**Required work:** I need the lines from the one containing "Image resolution: width=510" through the last line of the entries retyped exactly, with no pictures among them.

-=-=-

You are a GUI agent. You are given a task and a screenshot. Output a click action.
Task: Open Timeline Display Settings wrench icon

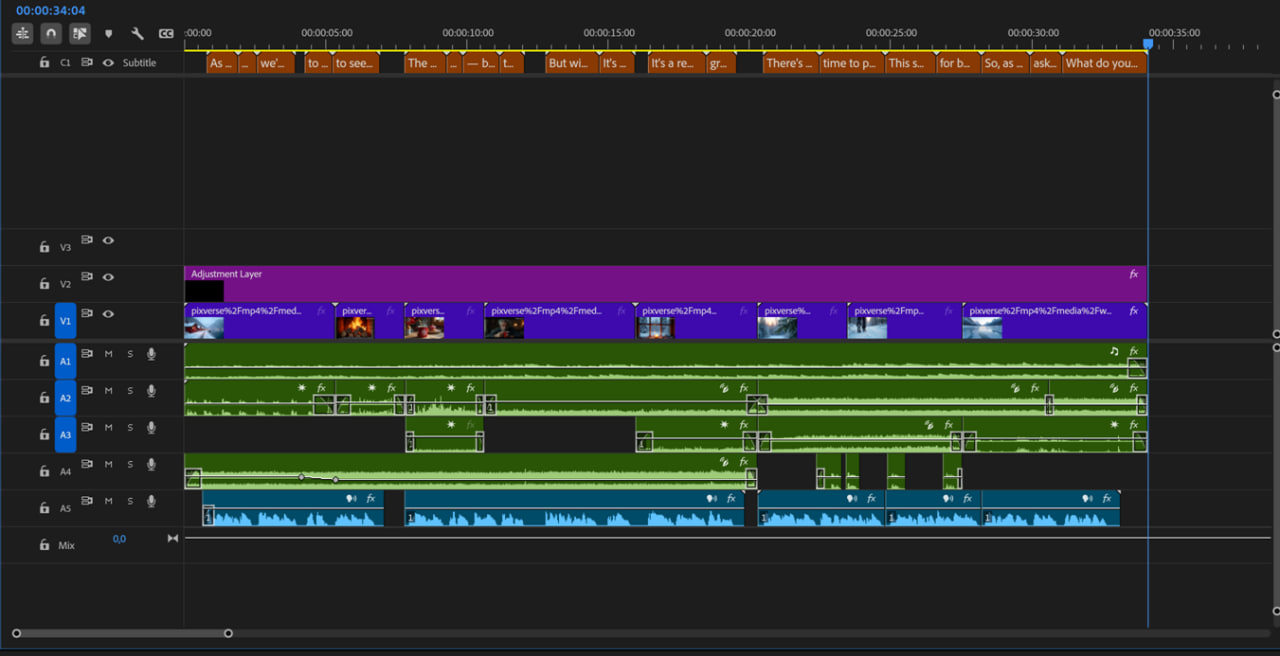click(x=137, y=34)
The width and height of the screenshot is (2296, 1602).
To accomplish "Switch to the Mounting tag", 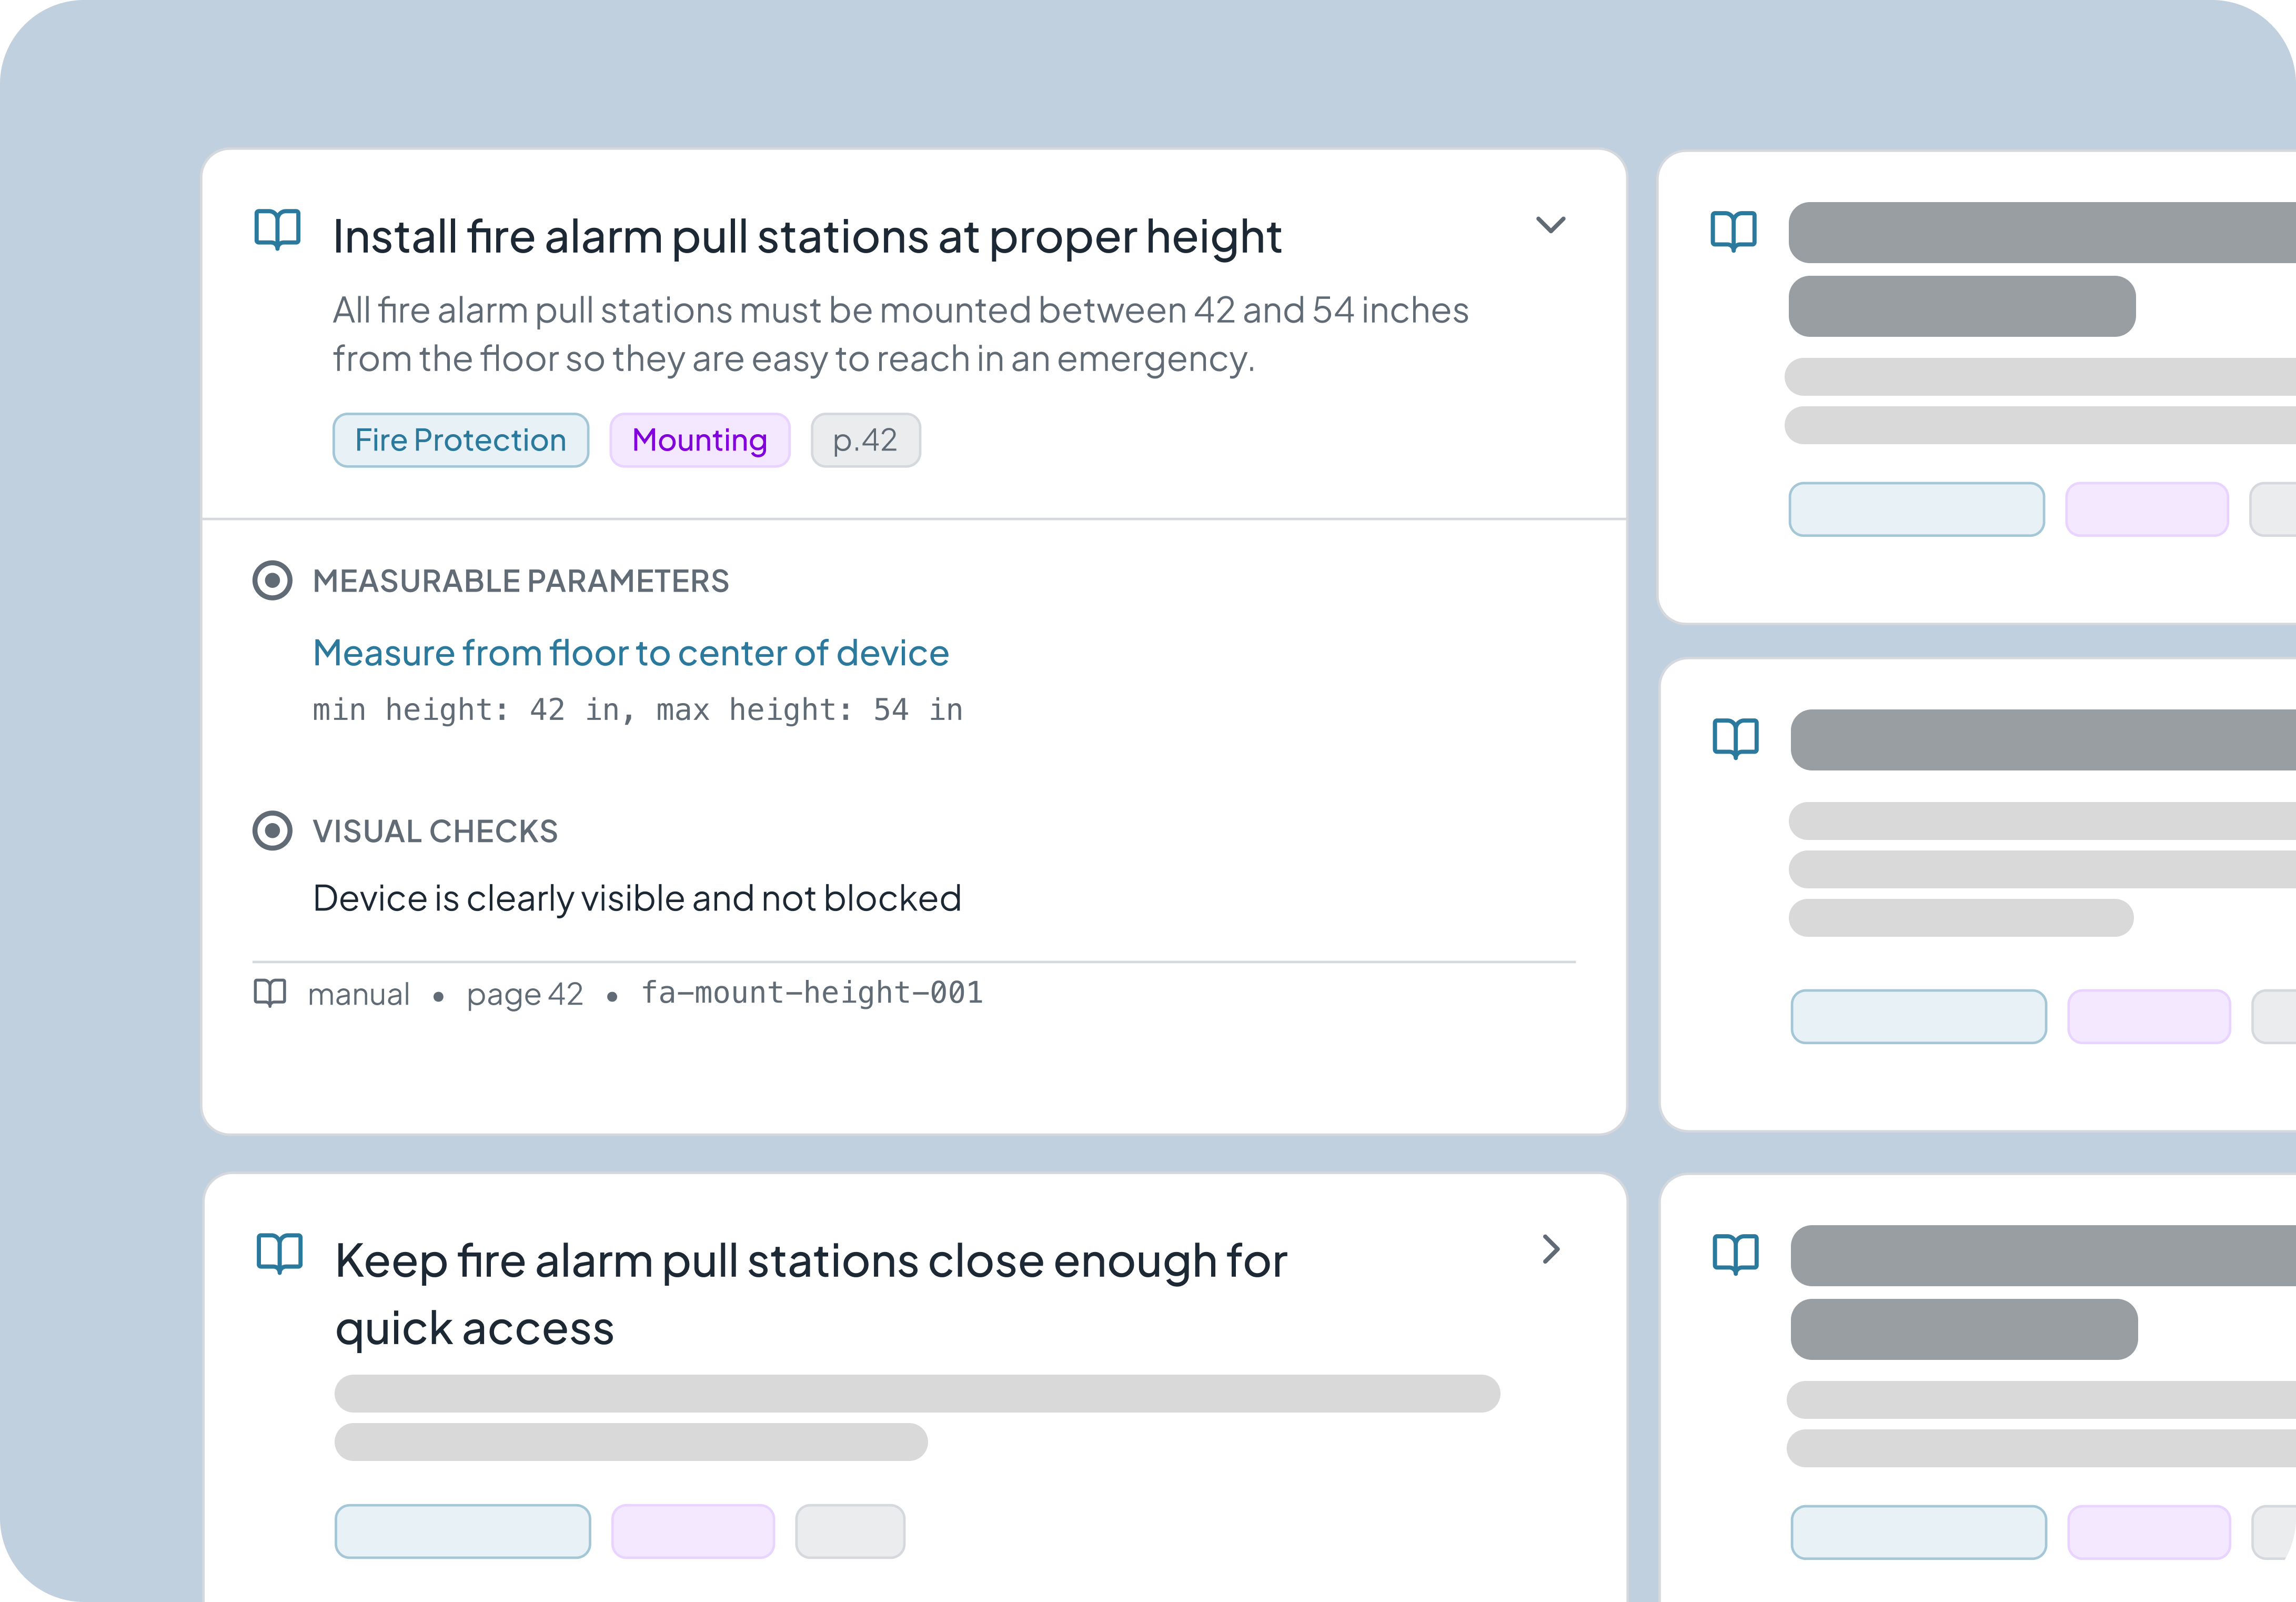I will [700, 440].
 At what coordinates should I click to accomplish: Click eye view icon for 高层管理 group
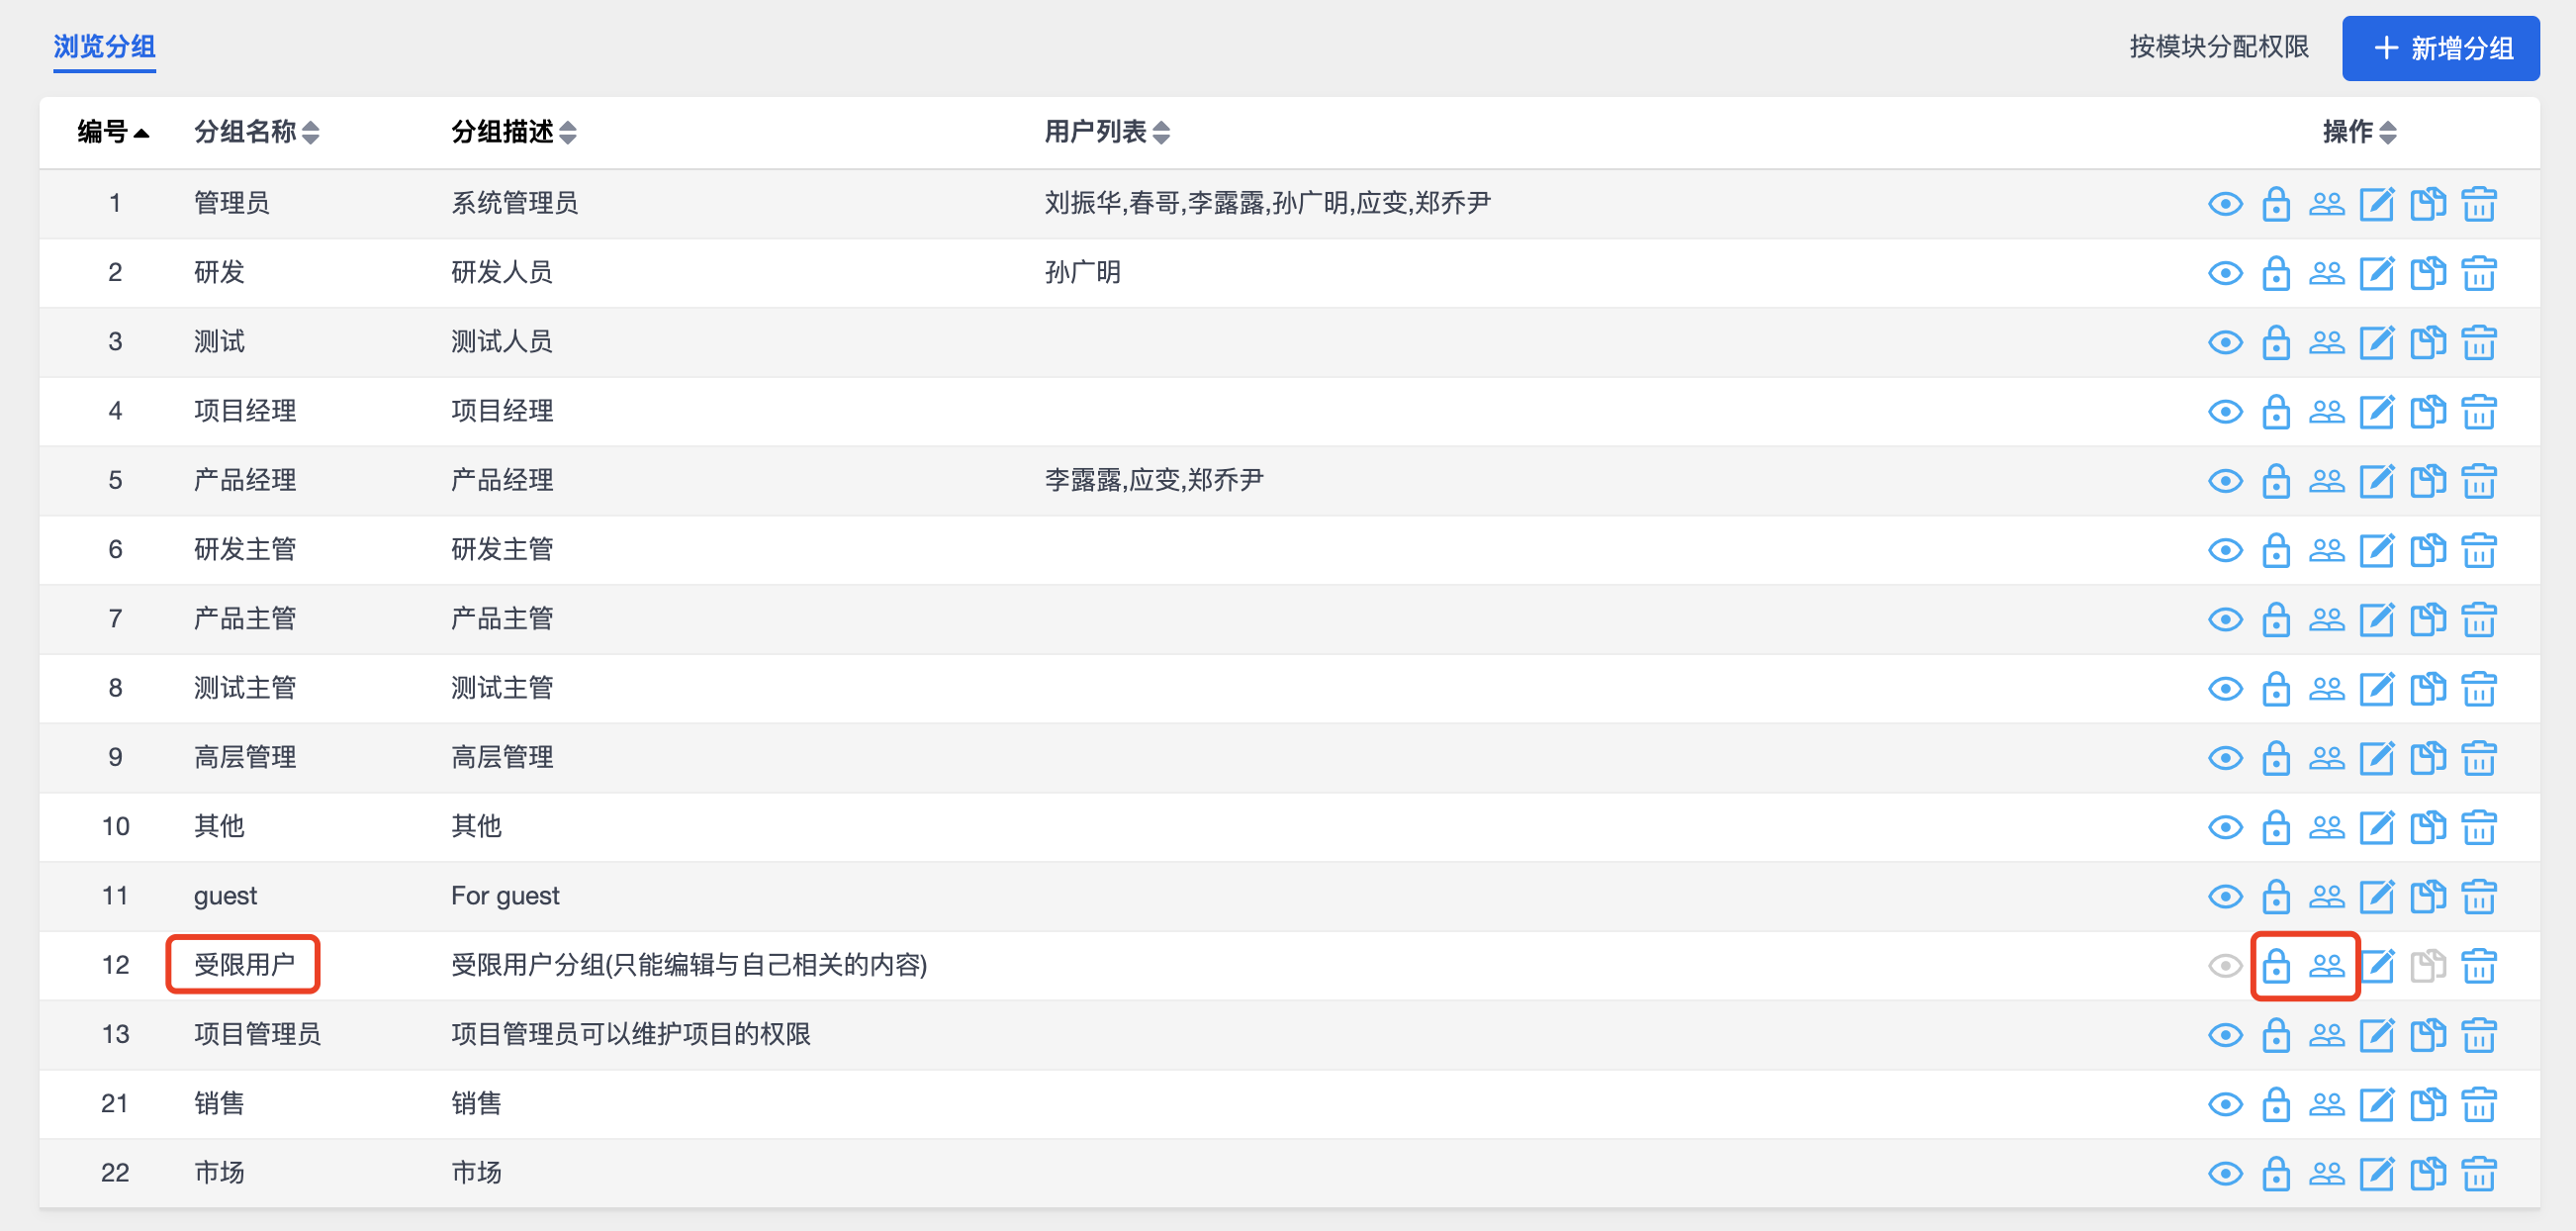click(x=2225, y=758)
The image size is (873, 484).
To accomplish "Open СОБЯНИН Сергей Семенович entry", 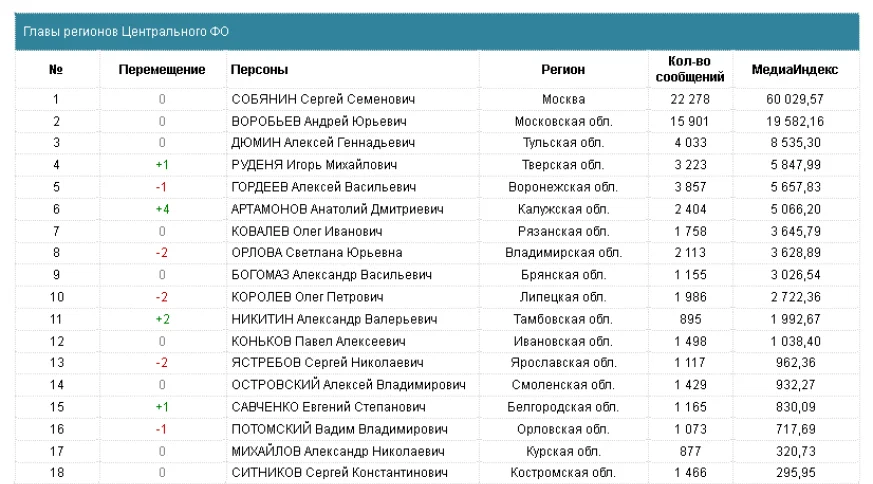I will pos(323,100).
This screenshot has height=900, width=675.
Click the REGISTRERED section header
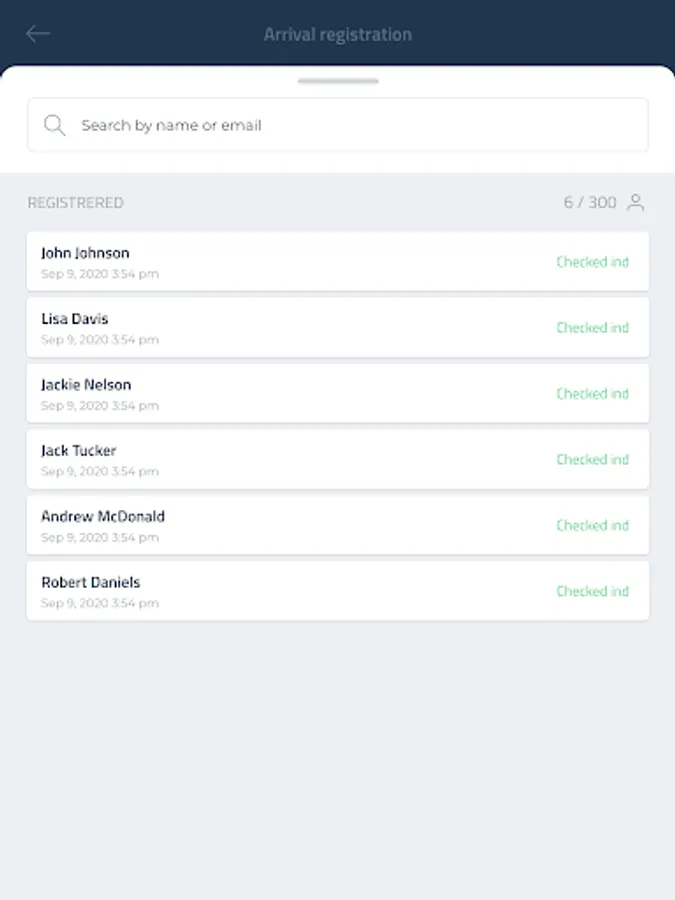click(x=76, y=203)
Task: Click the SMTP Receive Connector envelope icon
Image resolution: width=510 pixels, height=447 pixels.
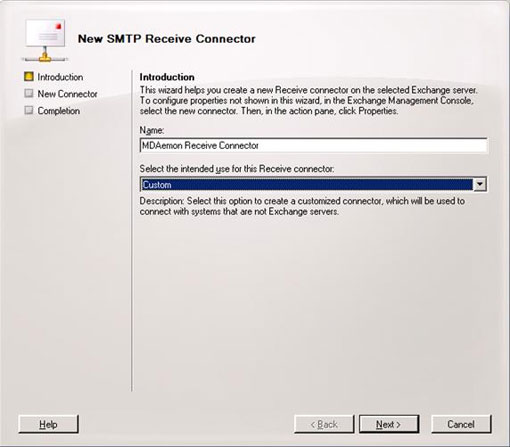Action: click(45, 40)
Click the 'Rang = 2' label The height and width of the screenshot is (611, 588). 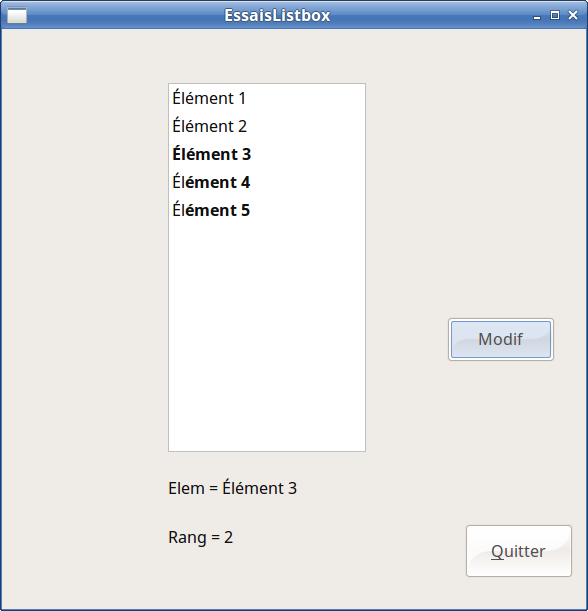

-=-=-

**Final answer:**
Image resolution: width=510 pixels, height=447 pixels.
Action: click(45, 40)
Click the 'Rang = 2' label The height and width of the screenshot is (611, 588). 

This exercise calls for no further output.